(692j) Brain-Inspired Lipoprotein Particles to Restore Lipid Transport in the Alzheimer’s Disease Brain

Lipid transport within the brain is essential for maintaining healthy neuronal function. This process occurs largely via lipoprotein particles synthesized by glial cells, primarily astrocytes, and delivered to neurons to support their high metabolic and structural demands. Disruption of this system is a hallmark of neurodegenerative diseases, including Alzheimer’s disease (AD). Of note, APOE is the strongest genetic risk factor for sporadic AD and encodes ApoE, the predominant protein found in brain lipoprotein particles. These endogenous nanoparticles in the cerebrospinal fluid (CSF) are separated from those of the periphery, such as HDL and LDL in the blood, and are distinguished by unique protein and lipid compositions. The high AD-risk ApoE4 protein variant exhibits reduced lipid transport efficiency, leading to lipid imbalances that exacerbate AD pathology.

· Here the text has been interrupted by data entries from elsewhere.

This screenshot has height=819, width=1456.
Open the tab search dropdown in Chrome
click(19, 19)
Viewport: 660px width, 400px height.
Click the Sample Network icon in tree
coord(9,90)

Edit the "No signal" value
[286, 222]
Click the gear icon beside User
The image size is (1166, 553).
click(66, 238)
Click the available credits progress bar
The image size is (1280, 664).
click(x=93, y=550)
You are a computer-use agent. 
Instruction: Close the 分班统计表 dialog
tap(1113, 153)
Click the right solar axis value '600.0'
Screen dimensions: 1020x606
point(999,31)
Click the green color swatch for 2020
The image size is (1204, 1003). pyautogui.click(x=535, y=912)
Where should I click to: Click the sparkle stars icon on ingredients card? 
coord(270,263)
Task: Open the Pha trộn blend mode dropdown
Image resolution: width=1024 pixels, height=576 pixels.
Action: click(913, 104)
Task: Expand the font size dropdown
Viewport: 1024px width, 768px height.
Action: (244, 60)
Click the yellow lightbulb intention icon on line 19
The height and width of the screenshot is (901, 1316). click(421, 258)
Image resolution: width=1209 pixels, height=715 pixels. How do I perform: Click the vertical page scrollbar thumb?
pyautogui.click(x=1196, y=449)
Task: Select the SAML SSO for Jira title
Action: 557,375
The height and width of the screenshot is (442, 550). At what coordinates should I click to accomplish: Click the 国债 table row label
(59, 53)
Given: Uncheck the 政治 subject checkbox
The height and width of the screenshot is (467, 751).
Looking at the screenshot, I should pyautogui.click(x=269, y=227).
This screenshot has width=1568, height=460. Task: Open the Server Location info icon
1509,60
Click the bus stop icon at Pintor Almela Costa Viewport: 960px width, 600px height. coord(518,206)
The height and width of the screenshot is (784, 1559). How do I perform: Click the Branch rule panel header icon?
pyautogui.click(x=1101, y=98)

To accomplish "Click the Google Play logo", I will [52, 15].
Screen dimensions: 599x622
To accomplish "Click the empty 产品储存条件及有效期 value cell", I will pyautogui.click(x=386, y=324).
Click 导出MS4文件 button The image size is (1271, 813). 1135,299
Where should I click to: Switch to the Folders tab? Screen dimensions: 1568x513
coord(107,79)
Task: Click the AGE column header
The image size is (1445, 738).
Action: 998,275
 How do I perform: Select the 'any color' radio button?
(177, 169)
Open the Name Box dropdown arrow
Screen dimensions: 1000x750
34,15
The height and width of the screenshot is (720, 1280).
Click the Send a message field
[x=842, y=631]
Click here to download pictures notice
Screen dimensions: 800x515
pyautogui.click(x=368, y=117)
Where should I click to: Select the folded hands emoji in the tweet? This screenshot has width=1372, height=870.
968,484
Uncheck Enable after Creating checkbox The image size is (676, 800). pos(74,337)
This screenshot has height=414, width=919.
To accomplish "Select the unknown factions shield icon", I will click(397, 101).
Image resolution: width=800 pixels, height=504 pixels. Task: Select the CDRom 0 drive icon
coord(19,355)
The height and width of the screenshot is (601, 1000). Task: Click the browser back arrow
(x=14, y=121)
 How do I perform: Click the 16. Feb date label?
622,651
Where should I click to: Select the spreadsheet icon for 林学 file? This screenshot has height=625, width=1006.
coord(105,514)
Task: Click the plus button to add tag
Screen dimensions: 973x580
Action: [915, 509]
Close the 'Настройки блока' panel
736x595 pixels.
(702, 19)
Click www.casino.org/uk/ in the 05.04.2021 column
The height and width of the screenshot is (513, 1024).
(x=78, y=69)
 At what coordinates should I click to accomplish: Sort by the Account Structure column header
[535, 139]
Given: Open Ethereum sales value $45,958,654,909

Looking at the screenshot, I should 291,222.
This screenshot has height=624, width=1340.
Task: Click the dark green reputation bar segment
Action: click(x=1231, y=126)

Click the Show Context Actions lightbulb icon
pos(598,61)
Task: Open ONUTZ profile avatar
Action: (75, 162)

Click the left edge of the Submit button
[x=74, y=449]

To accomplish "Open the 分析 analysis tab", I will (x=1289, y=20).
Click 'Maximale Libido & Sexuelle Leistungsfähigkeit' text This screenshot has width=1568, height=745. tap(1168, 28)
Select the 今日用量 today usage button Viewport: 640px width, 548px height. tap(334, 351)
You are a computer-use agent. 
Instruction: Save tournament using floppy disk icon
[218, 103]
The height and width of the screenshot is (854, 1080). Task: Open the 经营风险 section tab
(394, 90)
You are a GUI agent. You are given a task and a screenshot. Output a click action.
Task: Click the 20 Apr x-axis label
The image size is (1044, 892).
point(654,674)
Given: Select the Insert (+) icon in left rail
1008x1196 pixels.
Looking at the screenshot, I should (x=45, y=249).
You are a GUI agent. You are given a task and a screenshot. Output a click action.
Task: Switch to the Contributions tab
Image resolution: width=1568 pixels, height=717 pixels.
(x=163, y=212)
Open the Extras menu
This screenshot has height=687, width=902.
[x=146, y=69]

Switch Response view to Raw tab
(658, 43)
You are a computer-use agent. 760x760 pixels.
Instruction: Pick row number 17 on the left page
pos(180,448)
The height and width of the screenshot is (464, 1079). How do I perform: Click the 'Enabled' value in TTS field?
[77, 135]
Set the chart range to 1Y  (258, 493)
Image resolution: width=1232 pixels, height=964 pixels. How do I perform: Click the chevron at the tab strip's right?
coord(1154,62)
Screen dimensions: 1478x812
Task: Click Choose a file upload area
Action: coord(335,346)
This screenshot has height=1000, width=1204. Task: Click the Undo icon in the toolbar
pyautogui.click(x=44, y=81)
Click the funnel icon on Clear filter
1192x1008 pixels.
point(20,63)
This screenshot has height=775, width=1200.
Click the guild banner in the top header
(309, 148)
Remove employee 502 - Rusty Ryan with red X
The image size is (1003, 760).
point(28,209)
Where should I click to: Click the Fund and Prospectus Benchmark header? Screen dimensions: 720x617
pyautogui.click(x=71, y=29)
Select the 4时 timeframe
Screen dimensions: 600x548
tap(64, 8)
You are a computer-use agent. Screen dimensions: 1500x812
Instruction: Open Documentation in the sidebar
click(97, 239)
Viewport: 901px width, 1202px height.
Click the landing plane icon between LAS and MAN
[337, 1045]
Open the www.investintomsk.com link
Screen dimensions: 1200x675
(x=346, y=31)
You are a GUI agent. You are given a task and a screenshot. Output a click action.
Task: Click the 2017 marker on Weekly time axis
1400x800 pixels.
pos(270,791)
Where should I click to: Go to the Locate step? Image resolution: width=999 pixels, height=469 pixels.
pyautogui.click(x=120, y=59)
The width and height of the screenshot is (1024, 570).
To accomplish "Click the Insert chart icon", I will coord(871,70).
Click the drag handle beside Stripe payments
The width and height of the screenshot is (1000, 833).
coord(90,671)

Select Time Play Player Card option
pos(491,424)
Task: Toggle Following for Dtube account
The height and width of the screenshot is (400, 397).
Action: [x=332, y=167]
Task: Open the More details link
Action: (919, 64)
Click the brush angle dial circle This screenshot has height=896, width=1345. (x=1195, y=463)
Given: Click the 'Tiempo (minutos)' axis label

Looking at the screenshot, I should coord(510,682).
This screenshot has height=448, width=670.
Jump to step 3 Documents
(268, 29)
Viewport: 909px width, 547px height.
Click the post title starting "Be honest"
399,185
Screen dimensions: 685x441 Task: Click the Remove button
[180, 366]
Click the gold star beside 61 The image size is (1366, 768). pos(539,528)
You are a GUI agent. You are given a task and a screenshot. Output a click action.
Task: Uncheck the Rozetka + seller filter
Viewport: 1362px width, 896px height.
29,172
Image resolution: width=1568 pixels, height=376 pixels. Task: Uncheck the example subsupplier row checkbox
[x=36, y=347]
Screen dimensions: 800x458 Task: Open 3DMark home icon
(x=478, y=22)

In this work, we developed biomimetic nanoparticles inspired by brain lipoprotein particles to address lipid dysregulation in AD. Recently, we investigated how major risk factors for sporadic AD—APOE4 status, aging, and female chromosomal sex—led to lipidomic changes in the brain, CSF, and blood. Using mass spectrometry-based lipidomics on a mouse model with humanized APOE variants and two postmortem human cohorts, we identified a disrupted lipid economy in AD and APOE4 carriers: intracellular lipid accumulation in the brain coincided with reduced lipid transport in the CSF, impairing the buffering capacity required to maintain lipid homeostasis during aging and disease. To counteract these imbalances, we engineered reconstituted lipoprotein particles (rLPs) that mimic the structure and function of endogenous brain lipoproteins. These rLPs were designed, formulated, and characterized by methods including absorbance, dynamic light scattering, zeta potential analysis, and electron microscopy, demonstrating discoidal morphology optimal for lipid efflux capacity and diameters of approximately 10–30 nm depending on the formulation. Functional testing with human induced pluripotent stem cell (iPSC)-derived APOE4 astrocytes revealed that rLPs containing ApoE3 (non-risk form) enhanced lipid efflux and reduced intracellular lipid droplets by up to 90%. In vivo studies in an Alzheimer’s mouse model further highlighted the translational potential of this approach.

This work represents a biomimetic strategy for addressing lipid dysregulation in the brain, with broad implications for neurodegenerative disease therapy. By restoring lipid transport and homeostasis, synthetic rLPs could offer an approach to reduce AD risk and develop precision medicine interventions for brain health.